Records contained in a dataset
Start of Block

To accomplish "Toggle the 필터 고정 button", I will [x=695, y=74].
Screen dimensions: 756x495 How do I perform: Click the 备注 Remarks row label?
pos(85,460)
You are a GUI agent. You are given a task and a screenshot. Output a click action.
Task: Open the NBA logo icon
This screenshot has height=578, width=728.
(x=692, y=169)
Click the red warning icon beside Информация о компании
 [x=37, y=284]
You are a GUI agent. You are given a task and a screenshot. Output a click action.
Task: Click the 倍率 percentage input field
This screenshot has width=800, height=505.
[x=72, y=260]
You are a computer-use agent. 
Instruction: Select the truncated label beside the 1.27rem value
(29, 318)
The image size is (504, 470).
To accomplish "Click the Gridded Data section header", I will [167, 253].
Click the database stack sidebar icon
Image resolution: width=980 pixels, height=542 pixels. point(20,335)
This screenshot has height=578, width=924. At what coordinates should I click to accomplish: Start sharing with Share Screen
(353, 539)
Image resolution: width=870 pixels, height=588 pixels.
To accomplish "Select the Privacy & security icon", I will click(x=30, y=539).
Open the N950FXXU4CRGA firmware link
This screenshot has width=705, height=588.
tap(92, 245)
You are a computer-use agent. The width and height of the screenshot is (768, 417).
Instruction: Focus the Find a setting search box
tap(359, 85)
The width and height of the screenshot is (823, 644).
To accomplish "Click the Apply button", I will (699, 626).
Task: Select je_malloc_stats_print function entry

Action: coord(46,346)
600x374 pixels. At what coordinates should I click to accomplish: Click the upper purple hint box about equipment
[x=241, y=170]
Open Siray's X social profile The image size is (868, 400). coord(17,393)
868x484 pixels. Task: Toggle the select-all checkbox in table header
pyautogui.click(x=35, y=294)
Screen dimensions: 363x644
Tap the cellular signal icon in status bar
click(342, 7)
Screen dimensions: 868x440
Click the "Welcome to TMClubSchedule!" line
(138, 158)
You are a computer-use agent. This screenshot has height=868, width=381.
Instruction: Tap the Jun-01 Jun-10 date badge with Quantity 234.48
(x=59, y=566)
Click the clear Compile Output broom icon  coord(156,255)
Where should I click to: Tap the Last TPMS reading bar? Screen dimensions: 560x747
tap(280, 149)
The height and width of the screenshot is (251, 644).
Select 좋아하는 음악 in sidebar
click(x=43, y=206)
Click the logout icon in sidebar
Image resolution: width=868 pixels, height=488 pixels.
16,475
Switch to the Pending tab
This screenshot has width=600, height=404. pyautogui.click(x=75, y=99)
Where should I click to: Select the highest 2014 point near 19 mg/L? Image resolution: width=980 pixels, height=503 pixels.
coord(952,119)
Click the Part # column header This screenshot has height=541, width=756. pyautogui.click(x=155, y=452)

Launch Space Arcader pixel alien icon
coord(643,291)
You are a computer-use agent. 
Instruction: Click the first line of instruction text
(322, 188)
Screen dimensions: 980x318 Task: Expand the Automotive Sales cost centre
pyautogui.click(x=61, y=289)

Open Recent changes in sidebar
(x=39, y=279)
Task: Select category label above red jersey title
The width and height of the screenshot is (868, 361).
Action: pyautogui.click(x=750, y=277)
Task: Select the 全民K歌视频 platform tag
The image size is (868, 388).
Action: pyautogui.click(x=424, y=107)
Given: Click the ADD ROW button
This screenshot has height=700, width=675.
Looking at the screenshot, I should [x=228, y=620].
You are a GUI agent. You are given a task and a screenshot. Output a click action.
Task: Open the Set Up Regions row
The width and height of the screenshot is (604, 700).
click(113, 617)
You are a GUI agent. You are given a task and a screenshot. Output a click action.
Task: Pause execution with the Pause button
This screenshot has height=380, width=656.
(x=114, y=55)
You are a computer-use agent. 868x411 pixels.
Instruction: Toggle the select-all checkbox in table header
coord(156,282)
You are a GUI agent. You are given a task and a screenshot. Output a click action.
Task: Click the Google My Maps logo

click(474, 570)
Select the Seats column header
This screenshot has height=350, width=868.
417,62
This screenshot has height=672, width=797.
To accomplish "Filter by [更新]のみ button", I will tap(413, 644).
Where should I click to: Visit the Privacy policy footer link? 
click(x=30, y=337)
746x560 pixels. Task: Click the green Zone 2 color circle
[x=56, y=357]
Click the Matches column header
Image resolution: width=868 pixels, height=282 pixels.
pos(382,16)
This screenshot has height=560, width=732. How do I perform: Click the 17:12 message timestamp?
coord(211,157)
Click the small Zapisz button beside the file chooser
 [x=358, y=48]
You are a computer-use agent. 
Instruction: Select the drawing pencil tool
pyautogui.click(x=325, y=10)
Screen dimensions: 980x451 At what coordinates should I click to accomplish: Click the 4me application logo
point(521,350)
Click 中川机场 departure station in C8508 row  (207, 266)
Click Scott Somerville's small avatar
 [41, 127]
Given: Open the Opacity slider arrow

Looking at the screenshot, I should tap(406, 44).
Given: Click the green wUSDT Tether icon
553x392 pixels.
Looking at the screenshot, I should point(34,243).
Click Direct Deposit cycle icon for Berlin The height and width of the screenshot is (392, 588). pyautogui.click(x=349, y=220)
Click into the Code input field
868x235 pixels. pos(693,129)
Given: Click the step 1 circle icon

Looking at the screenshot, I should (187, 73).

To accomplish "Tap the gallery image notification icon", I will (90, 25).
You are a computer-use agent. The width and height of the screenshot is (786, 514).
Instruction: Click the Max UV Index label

End of Block

# What the task requires
What lines in the data hold the word "will"? Return them.

# Completed exercise
To accomplish "Toggle the 필터 고정 button", I will [x=695, y=74].
To accomplish "Click the Gridded Data section header", I will [167, 253].
To accomplish "Select the Privacy & security icon", I will click(x=30, y=539).
To accomplish "Click the Apply button", I will (699, 626).
To accomplish "Filter by [更新]のみ button", I will tap(413, 644).
To accomplish "Tap the gallery image notification icon", I will (90, 25).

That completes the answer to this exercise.